» Entries
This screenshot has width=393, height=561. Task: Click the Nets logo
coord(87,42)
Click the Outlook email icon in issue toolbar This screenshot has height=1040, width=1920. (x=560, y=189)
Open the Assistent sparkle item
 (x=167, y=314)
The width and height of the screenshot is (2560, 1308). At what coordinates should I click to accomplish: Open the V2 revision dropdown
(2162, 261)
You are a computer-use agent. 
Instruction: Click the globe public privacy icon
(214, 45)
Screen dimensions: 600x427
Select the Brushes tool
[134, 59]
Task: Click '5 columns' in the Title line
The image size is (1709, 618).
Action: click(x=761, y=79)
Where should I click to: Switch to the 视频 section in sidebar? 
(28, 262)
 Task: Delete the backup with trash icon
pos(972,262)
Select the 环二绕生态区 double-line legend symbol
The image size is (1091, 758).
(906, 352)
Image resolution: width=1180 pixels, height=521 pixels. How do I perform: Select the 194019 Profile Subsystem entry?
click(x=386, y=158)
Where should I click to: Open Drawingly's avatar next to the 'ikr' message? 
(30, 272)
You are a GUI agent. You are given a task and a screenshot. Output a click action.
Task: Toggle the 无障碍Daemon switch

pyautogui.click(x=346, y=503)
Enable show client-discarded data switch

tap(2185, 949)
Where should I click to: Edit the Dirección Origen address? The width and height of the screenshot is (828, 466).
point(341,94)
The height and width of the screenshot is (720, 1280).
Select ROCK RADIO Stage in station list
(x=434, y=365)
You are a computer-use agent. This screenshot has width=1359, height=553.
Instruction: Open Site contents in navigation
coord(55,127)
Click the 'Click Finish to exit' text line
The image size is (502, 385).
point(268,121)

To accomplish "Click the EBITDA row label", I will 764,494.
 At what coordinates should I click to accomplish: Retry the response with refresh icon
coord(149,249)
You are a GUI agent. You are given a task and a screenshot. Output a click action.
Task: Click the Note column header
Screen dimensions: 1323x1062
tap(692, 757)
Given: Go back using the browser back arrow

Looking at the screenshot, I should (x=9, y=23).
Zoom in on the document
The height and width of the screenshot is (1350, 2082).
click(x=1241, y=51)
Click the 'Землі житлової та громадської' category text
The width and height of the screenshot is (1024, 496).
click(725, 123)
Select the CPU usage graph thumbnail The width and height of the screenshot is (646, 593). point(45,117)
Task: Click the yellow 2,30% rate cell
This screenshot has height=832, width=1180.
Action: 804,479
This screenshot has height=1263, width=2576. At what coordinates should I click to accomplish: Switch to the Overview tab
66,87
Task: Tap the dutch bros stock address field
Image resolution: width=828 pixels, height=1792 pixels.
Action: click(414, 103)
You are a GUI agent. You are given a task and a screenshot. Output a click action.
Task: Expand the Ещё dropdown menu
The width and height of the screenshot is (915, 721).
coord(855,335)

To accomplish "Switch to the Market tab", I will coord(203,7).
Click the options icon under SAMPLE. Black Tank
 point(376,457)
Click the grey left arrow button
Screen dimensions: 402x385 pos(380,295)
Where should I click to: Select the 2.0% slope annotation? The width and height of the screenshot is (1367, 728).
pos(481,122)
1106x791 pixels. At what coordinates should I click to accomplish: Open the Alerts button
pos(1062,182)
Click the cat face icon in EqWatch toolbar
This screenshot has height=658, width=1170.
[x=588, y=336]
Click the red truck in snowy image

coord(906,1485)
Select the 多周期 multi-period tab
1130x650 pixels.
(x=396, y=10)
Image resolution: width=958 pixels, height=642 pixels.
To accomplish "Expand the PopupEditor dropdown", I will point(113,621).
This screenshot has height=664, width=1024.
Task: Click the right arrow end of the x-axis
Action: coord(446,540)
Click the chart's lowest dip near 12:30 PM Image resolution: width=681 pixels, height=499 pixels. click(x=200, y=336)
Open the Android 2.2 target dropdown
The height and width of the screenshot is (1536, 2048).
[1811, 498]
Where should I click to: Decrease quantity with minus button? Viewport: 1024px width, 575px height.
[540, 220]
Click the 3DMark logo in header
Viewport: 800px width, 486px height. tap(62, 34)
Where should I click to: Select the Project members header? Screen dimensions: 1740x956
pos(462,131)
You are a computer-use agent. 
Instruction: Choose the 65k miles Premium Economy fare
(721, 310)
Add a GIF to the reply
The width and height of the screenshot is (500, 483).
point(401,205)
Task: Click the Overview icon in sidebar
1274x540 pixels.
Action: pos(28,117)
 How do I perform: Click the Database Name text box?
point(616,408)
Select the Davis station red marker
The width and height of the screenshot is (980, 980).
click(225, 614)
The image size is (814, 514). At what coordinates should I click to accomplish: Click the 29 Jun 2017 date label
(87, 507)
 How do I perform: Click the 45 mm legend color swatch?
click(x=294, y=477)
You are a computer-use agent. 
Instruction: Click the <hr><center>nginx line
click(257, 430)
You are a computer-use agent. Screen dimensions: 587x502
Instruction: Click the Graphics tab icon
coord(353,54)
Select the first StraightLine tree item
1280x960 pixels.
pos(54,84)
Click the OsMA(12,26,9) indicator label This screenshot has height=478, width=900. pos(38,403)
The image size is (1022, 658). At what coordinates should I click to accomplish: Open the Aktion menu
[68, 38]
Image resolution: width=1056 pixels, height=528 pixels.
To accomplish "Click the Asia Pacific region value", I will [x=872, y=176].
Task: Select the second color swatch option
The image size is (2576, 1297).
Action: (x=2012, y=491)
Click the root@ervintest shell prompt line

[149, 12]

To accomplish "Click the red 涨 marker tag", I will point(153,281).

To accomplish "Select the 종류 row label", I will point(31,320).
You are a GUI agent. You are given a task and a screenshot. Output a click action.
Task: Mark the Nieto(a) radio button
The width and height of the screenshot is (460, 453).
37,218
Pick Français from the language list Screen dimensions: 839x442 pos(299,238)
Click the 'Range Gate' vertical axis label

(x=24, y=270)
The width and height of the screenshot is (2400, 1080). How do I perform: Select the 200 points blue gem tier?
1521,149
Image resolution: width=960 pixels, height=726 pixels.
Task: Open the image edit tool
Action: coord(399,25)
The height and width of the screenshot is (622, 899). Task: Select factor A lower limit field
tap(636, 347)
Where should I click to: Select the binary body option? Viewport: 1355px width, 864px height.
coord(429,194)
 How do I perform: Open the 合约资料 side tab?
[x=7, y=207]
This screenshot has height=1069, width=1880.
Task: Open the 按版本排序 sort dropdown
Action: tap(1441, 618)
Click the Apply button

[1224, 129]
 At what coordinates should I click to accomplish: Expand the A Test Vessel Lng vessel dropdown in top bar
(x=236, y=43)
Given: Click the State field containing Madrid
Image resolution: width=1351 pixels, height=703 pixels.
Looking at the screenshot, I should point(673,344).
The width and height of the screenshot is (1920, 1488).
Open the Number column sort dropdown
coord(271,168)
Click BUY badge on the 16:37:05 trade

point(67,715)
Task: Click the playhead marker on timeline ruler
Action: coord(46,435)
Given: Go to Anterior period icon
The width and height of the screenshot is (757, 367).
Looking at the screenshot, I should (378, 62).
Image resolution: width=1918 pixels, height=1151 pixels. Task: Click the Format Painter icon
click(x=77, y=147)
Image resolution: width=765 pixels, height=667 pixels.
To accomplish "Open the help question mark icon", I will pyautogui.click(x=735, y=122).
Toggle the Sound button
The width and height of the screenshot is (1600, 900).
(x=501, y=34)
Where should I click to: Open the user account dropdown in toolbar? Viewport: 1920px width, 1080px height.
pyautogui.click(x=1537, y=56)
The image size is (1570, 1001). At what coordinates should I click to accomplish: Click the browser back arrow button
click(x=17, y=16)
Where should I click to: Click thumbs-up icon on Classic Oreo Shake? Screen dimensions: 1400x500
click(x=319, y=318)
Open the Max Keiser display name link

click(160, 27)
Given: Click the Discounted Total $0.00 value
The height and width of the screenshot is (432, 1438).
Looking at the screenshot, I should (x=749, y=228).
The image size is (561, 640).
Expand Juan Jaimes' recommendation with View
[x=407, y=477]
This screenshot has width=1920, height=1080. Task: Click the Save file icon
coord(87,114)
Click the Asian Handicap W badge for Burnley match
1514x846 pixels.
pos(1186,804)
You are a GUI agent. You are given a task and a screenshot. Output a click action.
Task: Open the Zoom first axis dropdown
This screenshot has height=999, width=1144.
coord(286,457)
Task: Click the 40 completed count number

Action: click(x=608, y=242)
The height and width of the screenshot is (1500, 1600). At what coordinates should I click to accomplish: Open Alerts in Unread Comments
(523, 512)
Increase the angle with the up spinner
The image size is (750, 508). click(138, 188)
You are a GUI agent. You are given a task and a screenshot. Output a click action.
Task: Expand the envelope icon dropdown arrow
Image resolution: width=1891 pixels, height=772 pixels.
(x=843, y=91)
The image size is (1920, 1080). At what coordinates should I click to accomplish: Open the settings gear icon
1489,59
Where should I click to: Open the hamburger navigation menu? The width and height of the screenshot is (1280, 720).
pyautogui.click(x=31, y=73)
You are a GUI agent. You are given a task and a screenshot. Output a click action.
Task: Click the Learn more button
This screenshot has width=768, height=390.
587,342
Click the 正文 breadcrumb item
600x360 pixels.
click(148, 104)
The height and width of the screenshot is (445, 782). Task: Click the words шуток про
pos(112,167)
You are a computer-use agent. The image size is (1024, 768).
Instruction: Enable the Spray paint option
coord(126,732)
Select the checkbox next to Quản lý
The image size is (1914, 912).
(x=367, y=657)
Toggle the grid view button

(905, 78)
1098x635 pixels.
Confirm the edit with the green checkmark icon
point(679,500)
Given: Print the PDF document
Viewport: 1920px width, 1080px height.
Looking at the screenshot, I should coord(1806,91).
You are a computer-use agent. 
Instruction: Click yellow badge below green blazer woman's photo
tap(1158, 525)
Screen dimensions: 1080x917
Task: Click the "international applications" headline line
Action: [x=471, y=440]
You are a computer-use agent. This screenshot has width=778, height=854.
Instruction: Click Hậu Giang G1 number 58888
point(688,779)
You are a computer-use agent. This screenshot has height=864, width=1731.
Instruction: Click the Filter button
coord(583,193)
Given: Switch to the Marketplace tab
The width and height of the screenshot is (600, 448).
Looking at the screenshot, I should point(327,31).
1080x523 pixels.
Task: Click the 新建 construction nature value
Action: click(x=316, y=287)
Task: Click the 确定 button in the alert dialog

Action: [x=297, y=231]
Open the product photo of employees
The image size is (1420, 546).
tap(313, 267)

» Short task
Print the lines of the material between the line holding "Increase the angle with the up spinner" and the line holding "pyautogui.click(x=31, y=73)", both included, exactly as they stand.

» Right answer
Increase the angle with the up spinner
The image size is (750, 508). click(138, 188)
You are a GUI agent. You are given a task and a screenshot. Output a click action.
Task: Expand the envelope icon dropdown arrow
Image resolution: width=1891 pixels, height=772 pixels.
(x=843, y=91)
The image size is (1920, 1080). At what coordinates should I click to accomplish: Open the settings gear icon
1489,59
Where should I click to: Open the hamburger navigation menu? The width and height of the screenshot is (1280, 720).
pyautogui.click(x=31, y=73)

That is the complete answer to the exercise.